一時は1点差に迫られながら、12分には敵陣ゴール前での肉弾戦からLOのシオネ・ラマベイがインゴールを割る。林ゲーム主将のゴール成功で得点板に「29-21」と刻むと、ここから、かねて優勢だったスクラムで魅せる。
23分、自陣22メートルエリアでの一本。1年で左PRに入る河田和大が、身長172センチ、体重100キロの身体で塊の先陣を切る。後に自分の右わき腹を指し、こう喜びを語る。
「ここ(の密着)が割られないようにしていた。智元さんの押しを感じながら真っ直ぐ押せて…」
拓大のパックは、そのまま自陣中盤あたりまで押し込んだ。法大の反則を奪い、ペナルティーキックを大きく蹴り出す。陣地を進め、ピンチを切り抜ける。
法大の左PRとして先発した西内副将は、「拓大さんは(両PRが)2番(HOのいる方向)へ寄ってきて、矢印のよう。まとまった押しをしてきました」と白旗を挙げる。
一方で、具副将はこう振り返るのだった。
「あの時は、点数的に自分たちが勝っていたので敵陣でプレーしたかった。ペナルティー取るまで押し切ろう、と。すると、相手が崩れてきた」
36分には、自陣中盤左での1本を蹂躙する。それに応えた拓大BK陣は、右タッチライン際でWTBの濱副慧悟がだめを押した。ゴール成功とあいまってスコアは36-21。その瞬間、具はスクラムのあった地点より少し先で味方FW陣と抱擁した。
ノーサイド直前には、敵陣ゴール前でのペナルティーキックからスクラムを選んだ。追加点こそ奪えなかったが、強烈なプッシュはお見舞いできた。
「まずはFWで、モールでも、スクラムでも、プレッシャーをかけてペナルティー取ろうと意識した。特に後半は、それができてよかったです」
1年時は2部落ちを経験。しかし個人では日本代表の練習生となるなど、その才能を期待され続けてきた。
3年のオフから今季中盤までは、国際リーグのスーパーラグビーに参戦した。日本から初めて加わったサンウルブズの一員として、同コンペティション初の韓国人選手となった。

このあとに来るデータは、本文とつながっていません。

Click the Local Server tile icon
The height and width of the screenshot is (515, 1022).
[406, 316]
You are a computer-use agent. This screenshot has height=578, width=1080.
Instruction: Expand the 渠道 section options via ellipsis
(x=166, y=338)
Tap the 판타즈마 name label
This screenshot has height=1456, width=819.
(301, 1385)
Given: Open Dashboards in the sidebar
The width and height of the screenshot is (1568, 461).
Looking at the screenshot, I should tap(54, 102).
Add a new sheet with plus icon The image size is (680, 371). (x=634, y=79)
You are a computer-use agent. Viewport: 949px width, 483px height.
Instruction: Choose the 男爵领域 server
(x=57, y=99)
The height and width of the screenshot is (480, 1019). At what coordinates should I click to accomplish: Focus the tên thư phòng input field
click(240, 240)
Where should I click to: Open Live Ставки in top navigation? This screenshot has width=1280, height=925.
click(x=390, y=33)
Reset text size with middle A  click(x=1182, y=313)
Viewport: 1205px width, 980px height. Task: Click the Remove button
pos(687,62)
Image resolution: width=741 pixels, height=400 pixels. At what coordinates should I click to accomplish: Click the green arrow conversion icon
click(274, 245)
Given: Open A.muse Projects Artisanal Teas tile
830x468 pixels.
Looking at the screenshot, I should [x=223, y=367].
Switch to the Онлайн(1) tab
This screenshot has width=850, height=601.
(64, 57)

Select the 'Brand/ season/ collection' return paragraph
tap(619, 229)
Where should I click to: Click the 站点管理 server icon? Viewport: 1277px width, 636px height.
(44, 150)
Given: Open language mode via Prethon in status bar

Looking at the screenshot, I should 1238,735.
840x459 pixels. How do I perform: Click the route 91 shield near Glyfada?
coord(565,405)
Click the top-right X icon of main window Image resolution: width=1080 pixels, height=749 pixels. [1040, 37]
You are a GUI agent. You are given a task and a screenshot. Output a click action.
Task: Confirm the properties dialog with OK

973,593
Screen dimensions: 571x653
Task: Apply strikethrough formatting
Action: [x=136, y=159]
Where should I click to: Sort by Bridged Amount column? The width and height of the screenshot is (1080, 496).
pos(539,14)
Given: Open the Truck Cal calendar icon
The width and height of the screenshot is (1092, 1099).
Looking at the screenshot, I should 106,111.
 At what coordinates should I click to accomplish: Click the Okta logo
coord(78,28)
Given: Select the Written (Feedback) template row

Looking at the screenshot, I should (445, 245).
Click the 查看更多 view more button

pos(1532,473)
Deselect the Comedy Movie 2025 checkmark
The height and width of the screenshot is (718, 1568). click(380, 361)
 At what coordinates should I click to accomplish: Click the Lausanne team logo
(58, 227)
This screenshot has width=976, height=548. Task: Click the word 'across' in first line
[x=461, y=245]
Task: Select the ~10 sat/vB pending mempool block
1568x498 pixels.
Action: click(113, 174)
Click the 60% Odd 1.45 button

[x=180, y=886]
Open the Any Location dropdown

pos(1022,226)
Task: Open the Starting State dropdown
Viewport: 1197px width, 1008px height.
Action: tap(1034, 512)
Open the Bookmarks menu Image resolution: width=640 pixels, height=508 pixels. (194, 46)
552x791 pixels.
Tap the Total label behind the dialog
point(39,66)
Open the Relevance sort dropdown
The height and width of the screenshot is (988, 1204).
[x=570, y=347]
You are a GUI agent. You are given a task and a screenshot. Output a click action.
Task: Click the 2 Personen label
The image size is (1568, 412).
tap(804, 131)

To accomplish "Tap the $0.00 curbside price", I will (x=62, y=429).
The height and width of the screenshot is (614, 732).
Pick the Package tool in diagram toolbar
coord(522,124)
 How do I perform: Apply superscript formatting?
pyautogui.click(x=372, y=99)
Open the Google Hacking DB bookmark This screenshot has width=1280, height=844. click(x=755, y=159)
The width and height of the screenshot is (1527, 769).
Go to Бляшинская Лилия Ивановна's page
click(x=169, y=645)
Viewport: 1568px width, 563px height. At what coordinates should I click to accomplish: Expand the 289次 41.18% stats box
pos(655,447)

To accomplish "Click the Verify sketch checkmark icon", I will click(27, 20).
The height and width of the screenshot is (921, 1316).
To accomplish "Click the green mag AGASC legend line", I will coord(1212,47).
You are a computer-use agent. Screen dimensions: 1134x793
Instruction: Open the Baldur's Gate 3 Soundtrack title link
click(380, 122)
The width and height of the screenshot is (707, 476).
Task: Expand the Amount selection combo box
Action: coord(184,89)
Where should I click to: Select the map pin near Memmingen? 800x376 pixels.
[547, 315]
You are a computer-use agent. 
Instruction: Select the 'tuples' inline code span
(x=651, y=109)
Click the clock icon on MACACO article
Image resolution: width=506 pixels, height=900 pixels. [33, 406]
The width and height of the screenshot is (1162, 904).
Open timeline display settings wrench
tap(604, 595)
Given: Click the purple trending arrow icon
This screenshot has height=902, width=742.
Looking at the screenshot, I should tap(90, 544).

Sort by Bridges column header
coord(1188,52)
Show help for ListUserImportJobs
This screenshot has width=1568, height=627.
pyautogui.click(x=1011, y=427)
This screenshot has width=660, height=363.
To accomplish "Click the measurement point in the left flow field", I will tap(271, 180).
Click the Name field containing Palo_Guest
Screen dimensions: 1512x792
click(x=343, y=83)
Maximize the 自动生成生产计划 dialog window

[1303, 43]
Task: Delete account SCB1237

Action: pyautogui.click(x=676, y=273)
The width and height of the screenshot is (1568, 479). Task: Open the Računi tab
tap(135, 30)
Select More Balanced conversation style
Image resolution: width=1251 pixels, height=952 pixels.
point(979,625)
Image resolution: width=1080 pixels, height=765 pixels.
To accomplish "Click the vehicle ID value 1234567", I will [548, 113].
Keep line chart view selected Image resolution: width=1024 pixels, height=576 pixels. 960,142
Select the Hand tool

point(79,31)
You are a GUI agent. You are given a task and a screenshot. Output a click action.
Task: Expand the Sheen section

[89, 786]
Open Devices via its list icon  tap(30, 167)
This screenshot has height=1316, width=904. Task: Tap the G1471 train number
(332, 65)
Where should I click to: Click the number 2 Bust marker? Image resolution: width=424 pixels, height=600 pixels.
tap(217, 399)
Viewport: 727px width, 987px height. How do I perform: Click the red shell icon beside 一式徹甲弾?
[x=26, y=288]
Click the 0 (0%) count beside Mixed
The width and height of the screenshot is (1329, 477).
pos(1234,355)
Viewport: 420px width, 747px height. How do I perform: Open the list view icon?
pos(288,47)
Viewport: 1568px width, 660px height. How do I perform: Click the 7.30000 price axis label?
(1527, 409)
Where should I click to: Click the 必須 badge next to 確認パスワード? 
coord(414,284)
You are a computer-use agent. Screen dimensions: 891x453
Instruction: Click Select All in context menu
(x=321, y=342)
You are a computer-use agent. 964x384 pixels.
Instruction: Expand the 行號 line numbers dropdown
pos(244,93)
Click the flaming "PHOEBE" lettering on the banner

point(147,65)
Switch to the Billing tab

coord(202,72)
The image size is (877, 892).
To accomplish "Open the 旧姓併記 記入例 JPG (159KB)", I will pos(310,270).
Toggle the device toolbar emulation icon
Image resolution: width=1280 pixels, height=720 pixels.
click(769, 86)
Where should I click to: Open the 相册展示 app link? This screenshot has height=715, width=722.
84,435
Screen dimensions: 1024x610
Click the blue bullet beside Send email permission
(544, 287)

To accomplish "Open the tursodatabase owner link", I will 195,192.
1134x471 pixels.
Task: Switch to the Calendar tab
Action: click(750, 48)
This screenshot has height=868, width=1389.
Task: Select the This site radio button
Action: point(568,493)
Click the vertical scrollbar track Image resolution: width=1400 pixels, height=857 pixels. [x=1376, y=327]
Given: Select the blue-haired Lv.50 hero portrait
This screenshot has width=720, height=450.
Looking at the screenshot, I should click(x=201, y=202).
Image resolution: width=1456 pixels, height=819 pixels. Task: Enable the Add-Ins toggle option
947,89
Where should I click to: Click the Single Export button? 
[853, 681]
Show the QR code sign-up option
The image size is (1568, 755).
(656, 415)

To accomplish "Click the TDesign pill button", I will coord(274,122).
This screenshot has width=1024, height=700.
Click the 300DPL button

各国代表クラスのチームメイトと同じ時間を過ごし、ストレッチの徹底などの体調管理法を体得。「自信がついた。余裕ができてきた」。その実感を得て、大学ラグビーのラストイヤーを戦ってきたのである。
「大学生活は(過ぎ去るのが)早かった。きょうの試合が最後だったか? と、思うぐらいで。1部も、2部も経験して、毎試合、スクラムを押し込んで…。選手権に出られないのは悲しいですけど、楽しかった」
ラストゲームでの有名校撃破に破顔しつつ、来季のサンウルブズ入りも視野に入れる。期待される日本代表デビューに向けても、「そういう舞台で経験をしないと伸びない。経験したい」と前向きだった。